AVAILABLE DATA Block Start

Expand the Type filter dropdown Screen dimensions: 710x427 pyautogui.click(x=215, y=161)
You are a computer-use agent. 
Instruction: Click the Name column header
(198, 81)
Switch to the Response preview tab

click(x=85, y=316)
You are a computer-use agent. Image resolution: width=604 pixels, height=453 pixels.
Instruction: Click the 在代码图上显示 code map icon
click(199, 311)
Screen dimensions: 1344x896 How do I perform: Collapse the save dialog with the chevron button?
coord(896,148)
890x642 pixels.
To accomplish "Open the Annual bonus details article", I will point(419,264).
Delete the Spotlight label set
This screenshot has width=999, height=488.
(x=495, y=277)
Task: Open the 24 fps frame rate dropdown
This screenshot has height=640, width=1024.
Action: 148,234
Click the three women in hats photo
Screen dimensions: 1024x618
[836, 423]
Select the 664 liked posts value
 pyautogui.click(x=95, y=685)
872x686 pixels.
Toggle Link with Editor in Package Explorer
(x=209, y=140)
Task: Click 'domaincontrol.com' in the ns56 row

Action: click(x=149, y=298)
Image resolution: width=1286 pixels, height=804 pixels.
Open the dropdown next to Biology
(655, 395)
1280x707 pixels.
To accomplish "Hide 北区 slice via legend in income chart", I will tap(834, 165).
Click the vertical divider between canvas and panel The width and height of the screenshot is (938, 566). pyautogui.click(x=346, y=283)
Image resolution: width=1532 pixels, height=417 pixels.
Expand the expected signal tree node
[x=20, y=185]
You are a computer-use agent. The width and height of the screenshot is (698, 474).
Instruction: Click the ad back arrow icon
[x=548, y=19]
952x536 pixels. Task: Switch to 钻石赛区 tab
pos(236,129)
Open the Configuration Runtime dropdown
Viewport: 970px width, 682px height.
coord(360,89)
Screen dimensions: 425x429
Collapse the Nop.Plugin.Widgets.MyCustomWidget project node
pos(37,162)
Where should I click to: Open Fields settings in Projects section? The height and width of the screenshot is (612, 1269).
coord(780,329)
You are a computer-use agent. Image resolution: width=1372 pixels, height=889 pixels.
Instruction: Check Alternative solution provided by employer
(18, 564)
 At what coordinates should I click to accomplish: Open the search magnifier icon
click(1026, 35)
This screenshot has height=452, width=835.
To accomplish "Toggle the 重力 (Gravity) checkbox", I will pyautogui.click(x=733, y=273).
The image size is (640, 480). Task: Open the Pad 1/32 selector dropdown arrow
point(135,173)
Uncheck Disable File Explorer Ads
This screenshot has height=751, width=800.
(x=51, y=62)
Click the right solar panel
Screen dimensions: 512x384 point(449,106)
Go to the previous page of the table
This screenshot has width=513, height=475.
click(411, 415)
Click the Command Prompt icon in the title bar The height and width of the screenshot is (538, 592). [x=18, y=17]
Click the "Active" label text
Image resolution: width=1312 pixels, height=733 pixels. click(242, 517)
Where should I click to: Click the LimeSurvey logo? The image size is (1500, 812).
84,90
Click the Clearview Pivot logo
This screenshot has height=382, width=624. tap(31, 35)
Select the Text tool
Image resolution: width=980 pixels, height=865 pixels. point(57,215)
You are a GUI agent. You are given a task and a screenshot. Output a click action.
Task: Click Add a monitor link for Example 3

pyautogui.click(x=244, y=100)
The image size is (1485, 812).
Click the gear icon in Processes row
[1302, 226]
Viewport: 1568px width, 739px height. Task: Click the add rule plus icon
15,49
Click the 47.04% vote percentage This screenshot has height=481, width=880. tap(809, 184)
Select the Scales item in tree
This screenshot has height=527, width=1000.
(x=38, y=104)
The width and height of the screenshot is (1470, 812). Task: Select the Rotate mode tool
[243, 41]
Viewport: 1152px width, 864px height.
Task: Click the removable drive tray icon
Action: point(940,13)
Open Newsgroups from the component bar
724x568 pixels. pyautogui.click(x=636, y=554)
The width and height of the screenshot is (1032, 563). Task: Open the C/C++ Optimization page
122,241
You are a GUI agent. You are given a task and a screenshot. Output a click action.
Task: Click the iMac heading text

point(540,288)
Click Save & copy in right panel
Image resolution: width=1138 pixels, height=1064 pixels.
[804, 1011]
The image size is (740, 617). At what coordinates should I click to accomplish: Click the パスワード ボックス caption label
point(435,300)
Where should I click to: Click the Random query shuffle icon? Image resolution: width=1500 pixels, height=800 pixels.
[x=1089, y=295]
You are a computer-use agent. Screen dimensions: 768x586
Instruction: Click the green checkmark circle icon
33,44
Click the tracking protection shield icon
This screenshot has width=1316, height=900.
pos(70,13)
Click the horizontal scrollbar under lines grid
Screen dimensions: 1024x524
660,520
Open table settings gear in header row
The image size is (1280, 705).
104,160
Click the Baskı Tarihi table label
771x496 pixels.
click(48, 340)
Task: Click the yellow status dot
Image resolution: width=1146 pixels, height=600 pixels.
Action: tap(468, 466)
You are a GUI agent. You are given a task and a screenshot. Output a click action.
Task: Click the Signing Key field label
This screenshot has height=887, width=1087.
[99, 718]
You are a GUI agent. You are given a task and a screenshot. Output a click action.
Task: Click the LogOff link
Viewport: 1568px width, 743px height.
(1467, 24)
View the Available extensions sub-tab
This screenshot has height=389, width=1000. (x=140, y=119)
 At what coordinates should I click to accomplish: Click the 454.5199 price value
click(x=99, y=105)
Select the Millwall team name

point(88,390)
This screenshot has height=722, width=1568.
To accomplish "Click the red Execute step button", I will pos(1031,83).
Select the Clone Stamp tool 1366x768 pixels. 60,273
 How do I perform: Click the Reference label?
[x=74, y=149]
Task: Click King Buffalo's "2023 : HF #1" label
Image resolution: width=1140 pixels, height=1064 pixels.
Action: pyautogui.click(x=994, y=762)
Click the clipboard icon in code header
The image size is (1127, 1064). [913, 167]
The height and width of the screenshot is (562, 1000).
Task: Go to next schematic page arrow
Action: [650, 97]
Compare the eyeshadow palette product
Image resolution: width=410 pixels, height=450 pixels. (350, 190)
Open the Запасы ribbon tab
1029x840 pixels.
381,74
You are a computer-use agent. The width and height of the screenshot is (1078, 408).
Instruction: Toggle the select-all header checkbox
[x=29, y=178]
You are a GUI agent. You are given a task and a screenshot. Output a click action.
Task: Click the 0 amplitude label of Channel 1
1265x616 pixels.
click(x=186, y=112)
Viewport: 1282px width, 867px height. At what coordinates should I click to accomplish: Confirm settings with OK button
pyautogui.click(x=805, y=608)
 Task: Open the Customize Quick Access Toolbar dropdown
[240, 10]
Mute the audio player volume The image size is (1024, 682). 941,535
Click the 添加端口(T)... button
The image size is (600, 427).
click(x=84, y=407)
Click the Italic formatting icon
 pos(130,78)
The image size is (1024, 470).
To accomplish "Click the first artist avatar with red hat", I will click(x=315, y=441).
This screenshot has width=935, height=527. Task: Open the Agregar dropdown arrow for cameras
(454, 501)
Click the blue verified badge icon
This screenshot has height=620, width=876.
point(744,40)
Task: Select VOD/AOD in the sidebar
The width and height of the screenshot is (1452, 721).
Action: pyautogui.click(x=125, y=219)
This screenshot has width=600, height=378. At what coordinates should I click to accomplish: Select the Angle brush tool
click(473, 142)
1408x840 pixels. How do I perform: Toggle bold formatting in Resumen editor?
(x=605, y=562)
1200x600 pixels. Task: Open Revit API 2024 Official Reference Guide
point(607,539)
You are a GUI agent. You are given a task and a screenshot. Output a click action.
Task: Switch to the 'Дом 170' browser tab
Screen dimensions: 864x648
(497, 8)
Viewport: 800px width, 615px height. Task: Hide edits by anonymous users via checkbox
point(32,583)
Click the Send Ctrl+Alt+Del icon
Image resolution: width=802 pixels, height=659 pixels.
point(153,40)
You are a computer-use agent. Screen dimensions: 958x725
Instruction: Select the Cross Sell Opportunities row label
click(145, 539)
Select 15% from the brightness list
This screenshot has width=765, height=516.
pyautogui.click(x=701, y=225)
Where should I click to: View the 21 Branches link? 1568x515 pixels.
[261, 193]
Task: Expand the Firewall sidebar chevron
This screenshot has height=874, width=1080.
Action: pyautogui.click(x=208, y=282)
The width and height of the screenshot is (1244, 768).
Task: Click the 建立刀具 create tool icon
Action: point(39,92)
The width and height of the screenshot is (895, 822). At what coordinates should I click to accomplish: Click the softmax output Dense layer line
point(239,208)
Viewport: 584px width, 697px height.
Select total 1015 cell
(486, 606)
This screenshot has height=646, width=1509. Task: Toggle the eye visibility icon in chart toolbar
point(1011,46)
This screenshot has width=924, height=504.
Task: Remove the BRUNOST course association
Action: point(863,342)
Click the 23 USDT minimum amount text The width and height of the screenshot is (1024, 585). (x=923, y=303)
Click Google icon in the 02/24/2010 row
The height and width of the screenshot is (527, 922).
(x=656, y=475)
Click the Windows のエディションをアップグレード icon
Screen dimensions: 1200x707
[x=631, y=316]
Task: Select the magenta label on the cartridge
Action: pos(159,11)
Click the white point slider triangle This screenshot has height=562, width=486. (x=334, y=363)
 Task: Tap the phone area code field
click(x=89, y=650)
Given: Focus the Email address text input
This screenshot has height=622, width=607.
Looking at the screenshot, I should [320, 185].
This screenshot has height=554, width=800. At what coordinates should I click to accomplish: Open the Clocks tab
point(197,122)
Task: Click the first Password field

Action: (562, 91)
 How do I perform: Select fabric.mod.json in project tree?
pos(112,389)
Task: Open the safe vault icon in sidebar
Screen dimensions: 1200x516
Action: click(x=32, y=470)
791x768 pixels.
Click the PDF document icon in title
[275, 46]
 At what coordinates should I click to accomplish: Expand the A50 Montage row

AVAILABLE DATA Block End

In the records above, find each line that mentions the string "computer", then copy it.

You are a computer-use agent. 
You are a computer-use agent. Image resolution: width=604 pixels, height=453 pixels.
You are a computer-use agent. The width and height of the screenshot is (698, 474).
You are a computer-use agent. Image resolution: width=1372 pixels, height=889 pixels.
You are a computer-use agent. Screen dimensions: 768x586
You are a computer-use agent. The width and height of the screenshot is (1078, 408).
You are a computer-use agent. Screen dimensions: 958x725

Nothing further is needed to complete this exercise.